Limitations of Neutron LBaaS v2
The goal of exposing Neutron LBaaS v2 in IBM Bluemix Private Cloud is two-fold:
- to provide a consistent LBaaS API as we approach Octavia integration, and
- to provide a short-term solution for customers who need LBaaS.
This document briefly covers some specific limitations and possible workarounds for Neutron LBaaS v2. It is extremely important to make these limitations known to customers as part of the pre-sales process.
For more information about Known Limitations, please refer to the IBM Bluemix Private Cloud 3.0.0 Release Notes, particularly the section on Known Limitations.
1) Security Group Configuration is missing from Neutron-LBaaSv2 in Horizon, and new Load Balancers (LBs) are assigned to the default security group, which usually is locked down (appropriately!). Therefore, customers need to create their own LBaaS-specific security group + rules and assign it to the LB port. You can add the appropriate security group to the Load Balancer’s port, following the documentation at http://docs.openstack.org/liberty/networking-guide/adv-config-lbaas.html
2) Heat configuration of Neutron-LBaaSv2 security group rules is not available. (That is, Heat doesn’t allow a security group to be associated with a Load Balancer or port.) There is a blueprint for adding this feature, but currently it has not been accepted and there is no timeline for implementation. You can subscribe to the blueprint if you want to track future developments: https://blueprints.launchpad.net/heat/+spec/add-security-group-to-port As a workaround, you can write a script that assigns the right security group to the Load Balancers, and run it after the Heat deployment.
3) TLS Termination: The IBM Bluemix Private Cloud LBaaS v2 implementation does not currently support TLS termination.
4) No granular configuration of global HAproxy configuration variables such as global maxconn
, and so forth. If customers want that, they should use HAproxy on the instances themselves, and skip Neutron-LBaaSv2.
5) How do I build and test a Neutron Load Balancer via the command line? See http://docs.openstack.org/liberty/networking-guide/adv-config-lbaas.html Building an LBaaS v2 Load Balancer
6) LBaaS Namespace Driver HA: Presently, the namespace driver lacks API calls to migrate between agents — which was the way Blue Box provided HA for the DHCP and L3 agents prior to their native HA support (Bluemix Private Cloud 3.0).
- Customers should consider deploying multiple load balancers and using DNS round-robin to provide limited HA.
- Customers must otherwise build HA options into their applications, such as failback strategies in a service-oriented architecture, in order to use this capability as part of a larger application.
7) Dedicated Controller nodes (not Converged Controllers) are required to use LBaaS.
8) If a member of a load balancer pool goes down, there is no known way to check the status of the member via the Neutron LBaaSv2 API. See https://bugs.launchpad.net/neutron/+bug/1596709 for more details on this. There is also no way (yet), via the Neutron LBaaSv2 API, to check the status of error codes returned by the load balancer health monitors.

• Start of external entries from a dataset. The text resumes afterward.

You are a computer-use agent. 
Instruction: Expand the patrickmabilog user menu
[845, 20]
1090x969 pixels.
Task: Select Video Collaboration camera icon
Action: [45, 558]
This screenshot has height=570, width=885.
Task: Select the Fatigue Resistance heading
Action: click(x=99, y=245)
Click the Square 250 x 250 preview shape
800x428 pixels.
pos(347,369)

9) The OpenStack client openstack
does not support LBaaSv2 operations yet, see Transition to OpenStack Client for the current progress. Before the transition is done, the neutron
client remains the only choice. To suppress any deprecation warnings, add 2> /dev/null
to the end of the command.
Performance Limitations
The LBaaS v2 namespace driver should perform in line with other software-based load balancers. Any software forwarding solution (LBaaS or Neutron L3 Agent) will have some performance limitations.
The current implementation is not appropriate as a front-end for a high-traffic web service. Sites receiving 10,000 hits per hour should run smoothly, whereas sites receiving higher rates of traffic may require a hardware solution to overcome performance limitations.
Addressing performance issues
Performance is difficult to project in software load balancer solutions. Simply scaling up infrastructure is not necessarily the answer, because more CPU and RAM won’t necessarily help.
In addition to understanding the number of concurrent connections required, it also is critical to understand the detail around the characteristics of those connections:
- How many concurrent connections must be maintained?
- How long must they be maintained?
- How many new connections are being received each second?
Infrastructure Solutions
Faster, specialized memory (TCAM vs DRAM) often is required to address performance issues. Detail:
- For customers with 200,000+ concurrent connections, TCAM memory is preferred.
- Characterise the types of connections. (For example, do you have many idle connections, or active connections? How many packets per second?)
- idle connections: you may be able to increase limits to support these. But why are there so many idle connections?
- active connections: for even one packet per second, the solutions would lean toward hardware.